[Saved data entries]
════

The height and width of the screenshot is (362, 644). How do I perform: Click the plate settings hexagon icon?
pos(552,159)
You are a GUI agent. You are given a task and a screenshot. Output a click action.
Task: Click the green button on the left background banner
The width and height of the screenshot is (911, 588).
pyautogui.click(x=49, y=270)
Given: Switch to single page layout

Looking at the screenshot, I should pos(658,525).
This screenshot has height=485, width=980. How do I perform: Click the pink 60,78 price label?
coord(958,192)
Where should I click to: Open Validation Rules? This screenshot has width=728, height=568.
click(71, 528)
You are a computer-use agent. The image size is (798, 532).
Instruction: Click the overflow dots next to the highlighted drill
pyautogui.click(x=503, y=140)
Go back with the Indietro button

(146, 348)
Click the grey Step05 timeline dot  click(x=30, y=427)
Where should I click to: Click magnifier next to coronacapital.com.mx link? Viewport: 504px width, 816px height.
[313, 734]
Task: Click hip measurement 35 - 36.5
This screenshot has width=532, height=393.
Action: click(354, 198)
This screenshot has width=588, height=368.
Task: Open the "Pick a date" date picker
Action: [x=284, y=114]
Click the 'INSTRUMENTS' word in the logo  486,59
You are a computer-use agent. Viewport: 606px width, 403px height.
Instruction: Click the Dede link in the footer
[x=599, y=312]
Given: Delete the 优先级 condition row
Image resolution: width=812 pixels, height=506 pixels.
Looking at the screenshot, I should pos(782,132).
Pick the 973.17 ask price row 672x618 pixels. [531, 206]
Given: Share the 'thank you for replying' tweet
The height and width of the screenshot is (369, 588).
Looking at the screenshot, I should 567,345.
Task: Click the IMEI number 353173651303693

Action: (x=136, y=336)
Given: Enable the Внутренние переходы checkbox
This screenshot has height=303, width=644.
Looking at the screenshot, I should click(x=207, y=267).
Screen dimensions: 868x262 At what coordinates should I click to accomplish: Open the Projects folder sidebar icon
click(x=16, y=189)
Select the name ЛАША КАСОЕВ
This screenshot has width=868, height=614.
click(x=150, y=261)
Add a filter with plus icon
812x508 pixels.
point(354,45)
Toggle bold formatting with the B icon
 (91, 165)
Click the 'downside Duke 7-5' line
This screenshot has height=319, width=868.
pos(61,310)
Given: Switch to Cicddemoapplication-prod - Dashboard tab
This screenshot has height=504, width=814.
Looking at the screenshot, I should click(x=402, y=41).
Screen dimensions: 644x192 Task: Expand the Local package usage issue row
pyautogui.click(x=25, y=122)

════

Action item:
Repeat each of the entries exactly as written.

Reply to the task:
The height and width of the screenshot is (362, 644). How do I perform: Click the plate settings hexagon icon?
pos(552,159)
You are a GUI agent. You are given a task and a screenshot. Output a click action.
Task: Click the green button on the left background banner
The width and height of the screenshot is (911, 588).
pyautogui.click(x=49, y=270)
Given: Switch to single page layout

Looking at the screenshot, I should pos(658,525).
This screenshot has height=485, width=980. How do I perform: Click the pink 60,78 price label?
coord(958,192)
Where should I click to: Open Validation Rules? This screenshot has width=728, height=568.
click(71, 528)
You are a computer-use agent. The image size is (798, 532).
Instruction: Click the overflow dots next to the highlighted drill
pyautogui.click(x=503, y=140)
Go back with the Indietro button

(146, 348)
Click the grey Step05 timeline dot  click(x=30, y=427)
Where should I click to: Click magnifier next to coronacapital.com.mx link? Viewport: 504px width, 816px height.
[313, 734]
Task: Click hip measurement 35 - 36.5
This screenshot has width=532, height=393.
Action: click(354, 198)
This screenshot has width=588, height=368.
Task: Open the "Pick a date" date picker
Action: [x=284, y=114]
Click the 'INSTRUMENTS' word in the logo  486,59
You are a computer-use agent. Viewport: 606px width, 403px height.
Instruction: Click the Dede link in the footer
[x=599, y=312]
Given: Delete the 优先级 condition row
Image resolution: width=812 pixels, height=506 pixels.
Looking at the screenshot, I should pos(782,132).
Pick the 973.17 ask price row 672x618 pixels. [531, 206]
Given: Share the 'thank you for replying' tweet
The height and width of the screenshot is (369, 588).
Looking at the screenshot, I should 567,345.
Task: Click the IMEI number 353173651303693

Action: (x=136, y=336)
Given: Enable the Внутренние переходы checkbox
This screenshot has height=303, width=644.
Looking at the screenshot, I should click(x=207, y=267).
Screen dimensions: 868x262 At what coordinates should I click to accomplish: Open the Projects folder sidebar icon
click(x=16, y=189)
Select the name ЛАША КАСОЕВ
This screenshot has width=868, height=614.
click(x=150, y=261)
Add a filter with plus icon
812x508 pixels.
point(354,45)
Toggle bold formatting with the B icon
 (91, 165)
Click the 'downside Duke 7-5' line
This screenshot has height=319, width=868.
pos(61,310)
Given: Switch to Cicddemoapplication-prod - Dashboard tab
This screenshot has height=504, width=814.
Looking at the screenshot, I should click(x=402, y=41).
Screen dimensions: 644x192 Task: Expand the Local package usage issue row
pyautogui.click(x=25, y=122)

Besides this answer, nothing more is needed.